**WRITTEN TASK:** Copy out all of the following data line by line, without altering any character.

Stored items
____

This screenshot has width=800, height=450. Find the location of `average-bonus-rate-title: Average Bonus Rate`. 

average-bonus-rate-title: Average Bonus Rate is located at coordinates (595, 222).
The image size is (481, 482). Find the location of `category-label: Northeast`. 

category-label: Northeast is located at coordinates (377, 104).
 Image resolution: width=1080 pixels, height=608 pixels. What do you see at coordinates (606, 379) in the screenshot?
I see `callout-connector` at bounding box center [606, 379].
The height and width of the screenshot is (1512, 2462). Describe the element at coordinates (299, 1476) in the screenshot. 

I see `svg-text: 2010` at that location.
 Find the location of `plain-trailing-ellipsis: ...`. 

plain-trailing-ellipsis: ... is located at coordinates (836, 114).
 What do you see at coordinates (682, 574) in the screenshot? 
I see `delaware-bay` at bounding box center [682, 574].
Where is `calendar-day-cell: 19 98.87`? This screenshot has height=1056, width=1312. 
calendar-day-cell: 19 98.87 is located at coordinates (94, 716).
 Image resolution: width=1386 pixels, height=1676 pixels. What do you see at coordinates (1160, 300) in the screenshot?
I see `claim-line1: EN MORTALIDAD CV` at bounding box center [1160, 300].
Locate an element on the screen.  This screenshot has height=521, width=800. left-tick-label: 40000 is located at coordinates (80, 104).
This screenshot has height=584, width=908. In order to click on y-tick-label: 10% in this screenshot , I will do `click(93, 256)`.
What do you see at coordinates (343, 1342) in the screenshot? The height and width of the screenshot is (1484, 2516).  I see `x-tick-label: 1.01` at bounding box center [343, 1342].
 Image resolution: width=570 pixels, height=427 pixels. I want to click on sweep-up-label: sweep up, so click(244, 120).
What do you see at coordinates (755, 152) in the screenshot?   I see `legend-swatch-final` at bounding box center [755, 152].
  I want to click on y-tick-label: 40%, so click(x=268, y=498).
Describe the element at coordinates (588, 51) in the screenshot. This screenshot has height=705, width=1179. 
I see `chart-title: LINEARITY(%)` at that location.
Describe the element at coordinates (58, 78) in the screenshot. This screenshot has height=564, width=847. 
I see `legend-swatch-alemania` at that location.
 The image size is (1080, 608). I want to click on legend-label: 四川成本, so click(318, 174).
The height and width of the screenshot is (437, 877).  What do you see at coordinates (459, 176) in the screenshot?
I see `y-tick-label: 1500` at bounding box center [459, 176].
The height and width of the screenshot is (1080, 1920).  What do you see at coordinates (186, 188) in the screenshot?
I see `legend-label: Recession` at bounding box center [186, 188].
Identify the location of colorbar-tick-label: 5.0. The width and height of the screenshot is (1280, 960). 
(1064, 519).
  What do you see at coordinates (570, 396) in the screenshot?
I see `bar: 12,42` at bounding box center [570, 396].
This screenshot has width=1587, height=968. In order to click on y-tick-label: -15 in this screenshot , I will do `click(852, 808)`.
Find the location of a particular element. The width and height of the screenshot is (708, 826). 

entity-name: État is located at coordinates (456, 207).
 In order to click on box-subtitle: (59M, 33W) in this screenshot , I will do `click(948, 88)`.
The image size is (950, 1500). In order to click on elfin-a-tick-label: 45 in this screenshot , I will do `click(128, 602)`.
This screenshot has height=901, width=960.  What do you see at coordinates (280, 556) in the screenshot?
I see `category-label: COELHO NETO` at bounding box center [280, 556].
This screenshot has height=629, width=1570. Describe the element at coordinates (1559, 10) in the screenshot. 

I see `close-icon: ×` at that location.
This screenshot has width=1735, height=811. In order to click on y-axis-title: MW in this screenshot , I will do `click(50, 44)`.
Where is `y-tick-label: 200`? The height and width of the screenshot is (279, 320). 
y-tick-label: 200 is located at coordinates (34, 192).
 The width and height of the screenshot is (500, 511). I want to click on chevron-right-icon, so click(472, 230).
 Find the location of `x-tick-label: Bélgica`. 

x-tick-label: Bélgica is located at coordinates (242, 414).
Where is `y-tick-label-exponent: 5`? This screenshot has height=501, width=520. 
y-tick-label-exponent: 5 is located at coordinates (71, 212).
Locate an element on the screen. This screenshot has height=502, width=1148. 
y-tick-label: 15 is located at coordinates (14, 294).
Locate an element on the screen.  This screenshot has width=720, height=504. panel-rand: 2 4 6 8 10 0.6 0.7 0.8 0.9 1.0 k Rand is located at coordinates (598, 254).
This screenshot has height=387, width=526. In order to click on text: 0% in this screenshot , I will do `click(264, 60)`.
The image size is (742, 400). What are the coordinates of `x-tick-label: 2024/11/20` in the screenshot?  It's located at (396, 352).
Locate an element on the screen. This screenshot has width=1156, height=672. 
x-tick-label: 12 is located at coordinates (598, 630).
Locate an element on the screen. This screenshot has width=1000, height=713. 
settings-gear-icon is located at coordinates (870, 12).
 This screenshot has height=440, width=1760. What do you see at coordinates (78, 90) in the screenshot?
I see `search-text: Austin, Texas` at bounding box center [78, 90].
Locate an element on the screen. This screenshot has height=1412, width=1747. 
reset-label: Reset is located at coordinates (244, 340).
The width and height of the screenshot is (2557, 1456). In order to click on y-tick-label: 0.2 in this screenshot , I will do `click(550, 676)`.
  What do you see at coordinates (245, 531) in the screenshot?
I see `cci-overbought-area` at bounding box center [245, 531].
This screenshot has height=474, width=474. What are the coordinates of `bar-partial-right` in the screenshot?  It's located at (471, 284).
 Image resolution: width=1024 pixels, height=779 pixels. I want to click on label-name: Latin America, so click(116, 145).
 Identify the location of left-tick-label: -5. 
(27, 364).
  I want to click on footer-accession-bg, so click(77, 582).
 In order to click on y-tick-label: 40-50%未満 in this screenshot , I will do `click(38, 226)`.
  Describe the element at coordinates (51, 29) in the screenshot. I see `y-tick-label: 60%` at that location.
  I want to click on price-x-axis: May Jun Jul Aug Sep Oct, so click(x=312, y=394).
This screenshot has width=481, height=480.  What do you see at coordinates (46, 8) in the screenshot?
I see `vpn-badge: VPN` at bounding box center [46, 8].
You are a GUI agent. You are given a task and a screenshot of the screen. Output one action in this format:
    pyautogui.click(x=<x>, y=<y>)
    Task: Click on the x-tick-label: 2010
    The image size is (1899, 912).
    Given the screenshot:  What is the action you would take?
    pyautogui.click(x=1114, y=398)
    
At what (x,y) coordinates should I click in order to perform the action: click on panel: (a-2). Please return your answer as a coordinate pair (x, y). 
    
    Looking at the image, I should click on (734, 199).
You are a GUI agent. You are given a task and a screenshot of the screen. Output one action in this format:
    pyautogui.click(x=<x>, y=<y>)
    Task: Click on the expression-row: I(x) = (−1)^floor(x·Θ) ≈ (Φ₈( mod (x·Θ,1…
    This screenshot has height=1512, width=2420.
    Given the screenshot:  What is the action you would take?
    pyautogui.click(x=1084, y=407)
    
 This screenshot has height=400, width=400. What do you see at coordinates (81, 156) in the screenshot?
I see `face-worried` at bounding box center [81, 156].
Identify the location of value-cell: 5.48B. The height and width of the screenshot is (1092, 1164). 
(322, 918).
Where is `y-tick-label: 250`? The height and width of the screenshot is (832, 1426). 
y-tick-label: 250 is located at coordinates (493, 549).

____

**RESPONSE TO THIS EXERCISE:**
This screenshot has width=800, height=450. Find the location of `average-bonus-rate-title: Average Bonus Rate`. 

average-bonus-rate-title: Average Bonus Rate is located at coordinates (595, 222).
The image size is (481, 482). Find the location of `category-label: Northeast`. 

category-label: Northeast is located at coordinates (377, 104).
 Image resolution: width=1080 pixels, height=608 pixels. What do you see at coordinates (606, 379) in the screenshot?
I see `callout-connector` at bounding box center [606, 379].
The height and width of the screenshot is (1512, 2462). Describe the element at coordinates (299, 1476) in the screenshot. 

I see `svg-text: 2010` at that location.
 Find the location of `plain-trailing-ellipsis: ...`. 

plain-trailing-ellipsis: ... is located at coordinates (836, 114).
 What do you see at coordinates (682, 574) in the screenshot? 
I see `delaware-bay` at bounding box center [682, 574].
Where is `calendar-day-cell: 19 98.87`? This screenshot has height=1056, width=1312. 
calendar-day-cell: 19 98.87 is located at coordinates (94, 716).
 Image resolution: width=1386 pixels, height=1676 pixels. What do you see at coordinates (1160, 300) in the screenshot?
I see `claim-line1: EN MORTALIDAD CV` at bounding box center [1160, 300].
Locate an element on the screen.  This screenshot has height=521, width=800. left-tick-label: 40000 is located at coordinates (80, 104).
This screenshot has height=584, width=908. In order to click on y-tick-label: 10% in this screenshot , I will do `click(93, 256)`.
What do you see at coordinates (343, 1342) in the screenshot? The height and width of the screenshot is (1484, 2516).  I see `x-tick-label: 1.01` at bounding box center [343, 1342].
 Image resolution: width=570 pixels, height=427 pixels. I want to click on sweep-up-label: sweep up, so click(244, 120).
What do you see at coordinates (755, 152) in the screenshot?   I see `legend-swatch-final` at bounding box center [755, 152].
  I want to click on y-tick-label: 40%, so click(x=268, y=498).
Describe the element at coordinates (588, 51) in the screenshot. This screenshot has height=705, width=1179. 
I see `chart-title: LINEARITY(%)` at that location.
Describe the element at coordinates (58, 78) in the screenshot. This screenshot has height=564, width=847. 
I see `legend-swatch-alemania` at that location.
 The image size is (1080, 608). I want to click on legend-label: 四川成本, so click(318, 174).
The height and width of the screenshot is (437, 877).  What do you see at coordinates (459, 176) in the screenshot?
I see `y-tick-label: 1500` at bounding box center [459, 176].
The height and width of the screenshot is (1080, 1920).  What do you see at coordinates (186, 188) in the screenshot?
I see `legend-label: Recession` at bounding box center [186, 188].
Identify the location of colorbar-tick-label: 5.0. The width and height of the screenshot is (1280, 960). 
(1064, 519).
  What do you see at coordinates (570, 396) in the screenshot?
I see `bar: 12,42` at bounding box center [570, 396].
This screenshot has width=1587, height=968. In order to click on y-tick-label: -15 in this screenshot , I will do `click(852, 808)`.
Find the location of a particular element. The width and height of the screenshot is (708, 826). 

entity-name: État is located at coordinates (456, 207).
 In order to click on box-subtitle: (59M, 33W) in this screenshot , I will do `click(948, 88)`.
The image size is (950, 1500). In order to click on elfin-a-tick-label: 45 in this screenshot , I will do `click(128, 602)`.
This screenshot has height=901, width=960.  What do you see at coordinates (280, 556) in the screenshot?
I see `category-label: COELHO NETO` at bounding box center [280, 556].
This screenshot has height=629, width=1570. Describe the element at coordinates (1559, 10) in the screenshot. 

I see `close-icon: ×` at that location.
This screenshot has width=1735, height=811. In order to click on y-axis-title: MW in this screenshot , I will do `click(50, 44)`.
Where is `y-tick-label: 200`? The height and width of the screenshot is (279, 320). 
y-tick-label: 200 is located at coordinates (34, 192).
 The width and height of the screenshot is (500, 511). I want to click on chevron-right-icon, so click(472, 230).
 Find the location of `x-tick-label: Bélgica`. 

x-tick-label: Bélgica is located at coordinates (242, 414).
Where is `y-tick-label-exponent: 5`? This screenshot has height=501, width=520. 
y-tick-label-exponent: 5 is located at coordinates (71, 212).
Locate an element on the screen. This screenshot has height=502, width=1148. 
y-tick-label: 15 is located at coordinates (14, 294).
Locate an element on the screen.  This screenshot has width=720, height=504. panel-rand: 2 4 6 8 10 0.6 0.7 0.8 0.9 1.0 k Rand is located at coordinates (598, 254).
This screenshot has height=387, width=526. In order to click on text: 0% in this screenshot , I will do `click(264, 60)`.
The image size is (742, 400). What are the coordinates of `x-tick-label: 2024/11/20` in the screenshot?  It's located at (396, 352).
Locate an element on the screen. This screenshot has width=1156, height=672. 
x-tick-label: 12 is located at coordinates (598, 630).
Locate an element on the screen. This screenshot has width=1000, height=713. 
settings-gear-icon is located at coordinates (870, 12).
 This screenshot has height=440, width=1760. What do you see at coordinates (78, 90) in the screenshot?
I see `search-text: Austin, Texas` at bounding box center [78, 90].
Locate an element on the screen. This screenshot has height=1412, width=1747. 
reset-label: Reset is located at coordinates (244, 340).
The width and height of the screenshot is (2557, 1456). In order to click on y-tick-label: 0.2 in this screenshot , I will do `click(550, 676)`.
  What do you see at coordinates (245, 531) in the screenshot?
I see `cci-overbought-area` at bounding box center [245, 531].
This screenshot has height=474, width=474. What are the coordinates of `bar-partial-right` in the screenshot?  It's located at (471, 284).
 Image resolution: width=1024 pixels, height=779 pixels. I want to click on label-name: Latin America, so click(116, 145).
 Identify the location of left-tick-label: -5. 
(27, 364).
  I want to click on footer-accession-bg, so click(77, 582).
 In order to click on y-tick-label: 40-50%未満 in this screenshot , I will do `click(38, 226)`.
  Describe the element at coordinates (51, 29) in the screenshot. I see `y-tick-label: 60%` at that location.
  I want to click on price-x-axis: May Jun Jul Aug Sep Oct, so click(x=312, y=394).
This screenshot has width=481, height=480.  What do you see at coordinates (46, 8) in the screenshot?
I see `vpn-badge: VPN` at bounding box center [46, 8].
You are a GUI agent. You are given a task and a screenshot of the screen. Output one action in this format:
    pyautogui.click(x=<x>, y=<y>)
    Task: Click on the x-tick-label: 2010
    The image size is (1899, 912).
    Given the screenshot:  What is the action you would take?
    pyautogui.click(x=1114, y=398)
    
At what (x,y) coordinates should I click in order to perform the action: click on panel: (a-2). Please return your answer as a coordinate pair (x, y). 
    
    Looking at the image, I should click on (734, 199).
You are a GUI agent. You are given a task and a screenshot of the screen. Output one action in this format:
    pyautogui.click(x=<x>, y=<y>)
    Task: Click on the expression-row: I(x) = (−1)^floor(x·Θ) ≈ (Φ₈( mod (x·Θ,1…
    This screenshot has height=1512, width=2420.
    Given the screenshot:  What is the action you would take?
    pyautogui.click(x=1084, y=407)
    
 This screenshot has height=400, width=400. What do you see at coordinates (81, 156) in the screenshot?
I see `face-worried` at bounding box center [81, 156].
Identify the location of value-cell: 5.48B. The height and width of the screenshot is (1092, 1164). 
(322, 918).
Where is `y-tick-label: 250`? The height and width of the screenshot is (832, 1426). 
y-tick-label: 250 is located at coordinates (493, 549).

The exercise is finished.